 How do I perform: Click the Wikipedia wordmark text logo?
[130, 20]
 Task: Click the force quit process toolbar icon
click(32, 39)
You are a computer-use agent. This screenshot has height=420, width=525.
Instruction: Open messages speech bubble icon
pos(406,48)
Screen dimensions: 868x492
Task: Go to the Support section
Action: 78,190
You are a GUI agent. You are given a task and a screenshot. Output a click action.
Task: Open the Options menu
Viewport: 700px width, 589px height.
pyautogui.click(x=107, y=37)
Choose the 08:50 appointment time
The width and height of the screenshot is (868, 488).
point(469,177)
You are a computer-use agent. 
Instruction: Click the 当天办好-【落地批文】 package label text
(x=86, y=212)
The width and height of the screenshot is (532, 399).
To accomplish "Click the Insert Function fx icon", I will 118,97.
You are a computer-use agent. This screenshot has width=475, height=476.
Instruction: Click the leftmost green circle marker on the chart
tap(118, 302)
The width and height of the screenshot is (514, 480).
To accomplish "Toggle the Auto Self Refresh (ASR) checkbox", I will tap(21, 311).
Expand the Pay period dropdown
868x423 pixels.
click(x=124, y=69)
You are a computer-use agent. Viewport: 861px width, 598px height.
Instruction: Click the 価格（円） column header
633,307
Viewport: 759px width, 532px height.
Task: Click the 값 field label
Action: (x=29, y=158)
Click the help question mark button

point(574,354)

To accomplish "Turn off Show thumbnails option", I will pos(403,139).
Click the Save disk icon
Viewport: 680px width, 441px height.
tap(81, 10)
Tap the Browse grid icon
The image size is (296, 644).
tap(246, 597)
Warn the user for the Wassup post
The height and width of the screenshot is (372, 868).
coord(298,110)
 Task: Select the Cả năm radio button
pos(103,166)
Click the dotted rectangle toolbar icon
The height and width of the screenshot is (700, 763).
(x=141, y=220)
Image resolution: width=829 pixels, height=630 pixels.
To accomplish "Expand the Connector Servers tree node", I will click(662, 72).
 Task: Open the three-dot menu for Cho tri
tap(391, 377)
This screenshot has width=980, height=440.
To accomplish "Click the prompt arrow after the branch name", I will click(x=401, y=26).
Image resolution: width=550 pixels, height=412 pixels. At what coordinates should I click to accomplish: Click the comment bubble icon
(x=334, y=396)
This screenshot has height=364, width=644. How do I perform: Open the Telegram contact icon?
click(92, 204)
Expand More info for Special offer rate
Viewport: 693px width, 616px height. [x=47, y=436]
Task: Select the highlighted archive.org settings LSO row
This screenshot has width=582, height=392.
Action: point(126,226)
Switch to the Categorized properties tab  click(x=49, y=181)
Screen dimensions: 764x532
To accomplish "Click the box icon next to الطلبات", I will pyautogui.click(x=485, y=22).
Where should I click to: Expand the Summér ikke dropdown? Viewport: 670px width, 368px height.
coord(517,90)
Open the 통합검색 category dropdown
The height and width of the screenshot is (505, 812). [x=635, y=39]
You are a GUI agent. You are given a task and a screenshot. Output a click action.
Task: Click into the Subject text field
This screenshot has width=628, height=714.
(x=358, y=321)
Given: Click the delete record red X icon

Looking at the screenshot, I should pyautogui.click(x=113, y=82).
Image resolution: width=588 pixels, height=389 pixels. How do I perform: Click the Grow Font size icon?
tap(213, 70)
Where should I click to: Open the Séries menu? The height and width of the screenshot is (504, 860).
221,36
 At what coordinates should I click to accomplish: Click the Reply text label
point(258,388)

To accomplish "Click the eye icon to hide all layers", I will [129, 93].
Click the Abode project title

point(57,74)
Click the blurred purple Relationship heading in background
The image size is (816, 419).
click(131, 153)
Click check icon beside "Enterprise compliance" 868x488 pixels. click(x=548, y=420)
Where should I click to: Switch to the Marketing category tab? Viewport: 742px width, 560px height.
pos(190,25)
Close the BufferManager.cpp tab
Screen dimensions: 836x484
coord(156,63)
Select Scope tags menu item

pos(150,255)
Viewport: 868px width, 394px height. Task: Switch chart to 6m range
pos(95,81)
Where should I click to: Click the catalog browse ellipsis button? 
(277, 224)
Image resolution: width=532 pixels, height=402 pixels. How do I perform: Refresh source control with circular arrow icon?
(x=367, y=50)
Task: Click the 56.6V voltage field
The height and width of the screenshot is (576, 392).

#### Exercise aim:
The listing above is to be restated word for word.

#### Response to this task:
 How do I perform: Click the Wikipedia wordmark text logo?
[130, 20]
 Task: Click the force quit process toolbar icon
click(32, 39)
You are a computer-use agent. This screenshot has height=420, width=525.
Instruction: Open messages speech bubble icon
pos(406,48)
Screen dimensions: 868x492
Task: Go to the Support section
Action: 78,190
You are a GUI agent. You are given a task and a screenshot. Output a click action.
Task: Open the Options menu
Viewport: 700px width, 589px height.
pyautogui.click(x=107, y=37)
Choose the 08:50 appointment time
The width and height of the screenshot is (868, 488).
point(469,177)
You are a computer-use agent. 
Instruction: Click the 当天办好-【落地批文】 package label text
(x=86, y=212)
The width and height of the screenshot is (532, 399).
To accomplish "Click the Insert Function fx icon", I will 118,97.
You are a computer-use agent. This screenshot has width=475, height=476.
Instruction: Click the leftmost green circle marker on the chart
tap(118, 302)
The width and height of the screenshot is (514, 480).
To accomplish "Toggle the Auto Self Refresh (ASR) checkbox", I will tap(21, 311).
Expand the Pay period dropdown
868x423 pixels.
click(x=124, y=69)
You are a computer-use agent. Viewport: 861px width, 598px height.
Instruction: Click the 価格（円） column header
633,307
Viewport: 759px width, 532px height.
Task: Click the 값 field label
Action: (x=29, y=158)
Click the help question mark button

point(574,354)

To accomplish "Turn off Show thumbnails option", I will pos(403,139).
Click the Save disk icon
Viewport: 680px width, 441px height.
tap(81, 10)
Tap the Browse grid icon
The image size is (296, 644).
tap(246, 597)
Warn the user for the Wassup post
The height and width of the screenshot is (372, 868).
coord(298,110)
 Task: Select the Cả năm radio button
pos(103,166)
Click the dotted rectangle toolbar icon
The height and width of the screenshot is (700, 763).
(x=141, y=220)
Image resolution: width=829 pixels, height=630 pixels.
To accomplish "Expand the Connector Servers tree node", I will click(662, 72).
 Task: Open the three-dot menu for Cho tri
tap(391, 377)
This screenshot has width=980, height=440.
To accomplish "Click the prompt arrow after the branch name", I will click(x=401, y=26).
Image resolution: width=550 pixels, height=412 pixels. At what coordinates should I click to accomplish: Click the comment bubble icon
(x=334, y=396)
This screenshot has height=364, width=644. How do I perform: Open the Telegram contact icon?
click(92, 204)
Expand More info for Special offer rate
Viewport: 693px width, 616px height. [x=47, y=436]
Task: Select the highlighted archive.org settings LSO row
This screenshot has width=582, height=392.
Action: point(126,226)
Switch to the Categorized properties tab  click(x=49, y=181)
Screen dimensions: 764x532
To accomplish "Click the box icon next to الطلبات", I will pyautogui.click(x=485, y=22).
Where should I click to: Expand the Summér ikke dropdown? Viewport: 670px width, 368px height.
coord(517,90)
Open the 통합검색 category dropdown
The height and width of the screenshot is (505, 812). [x=635, y=39]
You are a GUI agent. You are given a task and a screenshot. Output a click action.
Task: Click into the Subject text field
This screenshot has width=628, height=714.
(x=358, y=321)
Given: Click the delete record red X icon

Looking at the screenshot, I should pyautogui.click(x=113, y=82).
Image resolution: width=588 pixels, height=389 pixels. How do I perform: Click the Grow Font size icon?
tap(213, 70)
Where should I click to: Open the Séries menu? The height and width of the screenshot is (504, 860).
221,36
 At what coordinates should I click to accomplish: Click the Reply text label
point(258,388)

To accomplish "Click the eye icon to hide all layers", I will [129, 93].
Click the Abode project title

point(57,74)
Click the blurred purple Relationship heading in background
The image size is (816, 419).
click(131, 153)
Click check icon beside "Enterprise compliance" 868x488 pixels. click(x=548, y=420)
Where should I click to: Switch to the Marketing category tab? Viewport: 742px width, 560px height.
pos(190,25)
Close the BufferManager.cpp tab
Screen dimensions: 836x484
coord(156,63)
Select Scope tags menu item

pos(150,255)
Viewport: 868px width, 394px height. Task: Switch chart to 6m range
pos(95,81)
Where should I click to: Click the catalog browse ellipsis button? 
(277, 224)
Image resolution: width=532 pixels, height=402 pixels. How do I perform: Refresh source control with circular arrow icon?
(x=367, y=50)
Task: Click the 56.6V voltage field
The height and width of the screenshot is (576, 392).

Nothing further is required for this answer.